When the root cause alarm in the associated alarm combination is determined based on the valid root cause rules, a target root cause alarm related to the associated alarm combination may be first selected from the valid root cause rules, and then the root cause alarm in the associated alarm combination is determined based on the target root cause alarm.
Optionally, in an embodiment, the determining a root cause alarm in the associated alarm combination based on the valid root cause rules includes: determining, in the valid root cause rules, a target root cause rule corresponding to the associated alarm combination, where alarms in the target root cause rule both exist in the associated alarm combination; and determining the root cause alarm in the associated alarm combination based on the target root cause rule.
For example, the associated alarm combination is ABCD, and the valid root cause rules are {A−>B, A−>C, C−>D, C−>E, and D−>F}. The alarm A and the alarm B in the root cause rule A−>B both exist in the associated alarm combination ABCD. Similarly, the alarms in the root cause rules A−>C and C−>D also exist in the associated alarm combination ABCD. Therefore, the root cause rules A−>B, A−>C, and C−>D may be selected from the valid root cause rules to obtain the target root cause rules {A−>B, A−>C, and C−>D}.
The target root cause rule corresponding to the associated alarm combination is selected from the valid root cause rules, so that a root cause rule closely related to the associated alarm combination can be directly selected from the valid root cause rules. Therefore, the root cause alarm in the associated alarm combination can be more pertinently located based on the target root cause rule.

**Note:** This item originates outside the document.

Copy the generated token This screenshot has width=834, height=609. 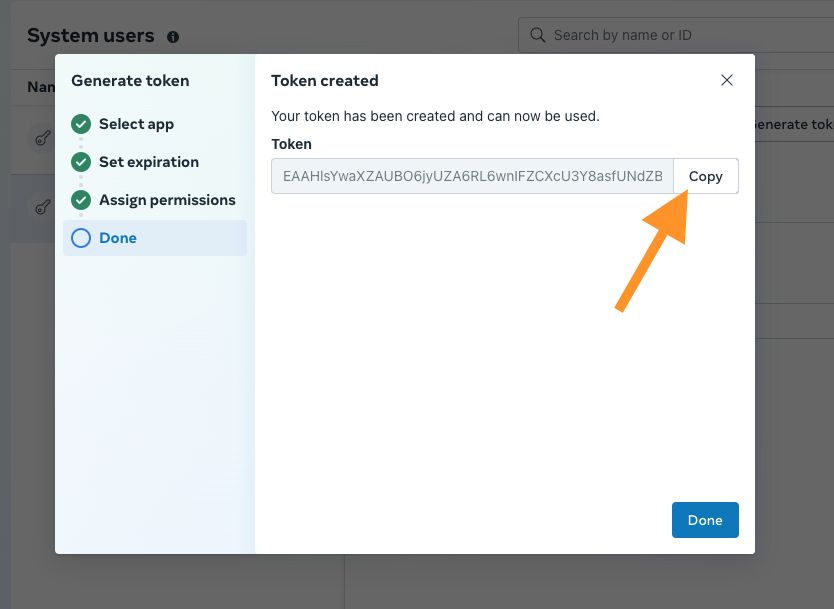coord(705,176)
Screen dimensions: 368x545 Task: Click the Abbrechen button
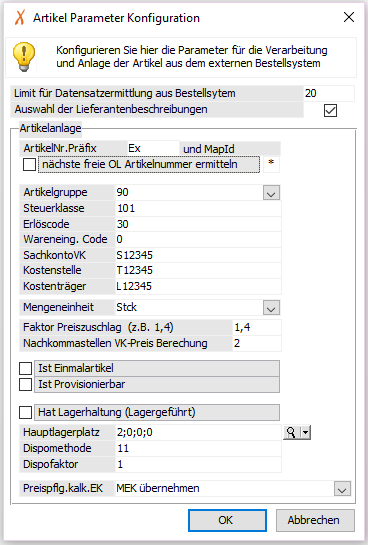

Further, to more conveniently locate the root cause alarm in the associated alarm combination based on the target root cause rules, a root cause decision network may be first constructed based on the target root cause rule, and then the root cause alarm in the associated alarm combination is located based on the root cause decision network.
For example, if the associated alarm combinations ABCD, and the target root cause rules are {A−>B, A−>C, and C−>D}, a simple root cause decision network may be constructed based on the target root cause rules, The root cause decision network is shown in FIG. 6. It can be very conveniently determined, based on the root cause decision network shown in FIG. 6, that the alarm A is a root cause alarm in the associated alarm combination ABCD.
Optionally, in an embodiment, the determining the root cause alarm in the associated alarm combination based on the target root cause rule includes: determining an impact factor of each alarm in the associated alarm combination based on the target root cause rule and the weight information of the target root cause rule; and determining the root cause alarm in the associated alarm combination based on the impact factor.
The impact factor of each alarm is used to indicate a degree of impact of each alarm on another alarm in the associated alarm combination.
For example, for the associated alarm combination ABCD, an impact factor of the alarm A is used to indicate impact of the alarm A on the alarm B, the alarm C, and the alarm C that are in the associated alarm ABCD. If the impact factor of the alarm A is greater than impact factors of the other alarms in the associated alarm combination ABCD, it can be considered that, in the alarm A, the alarm B, the alarm C, and the alarm D, the alarm A imposes the greatest impact on the other alarms in the associated alarm combination ABCD. Therefore, the alarm A can be determined as a root cause alarm in the associated alarm combination ABCD.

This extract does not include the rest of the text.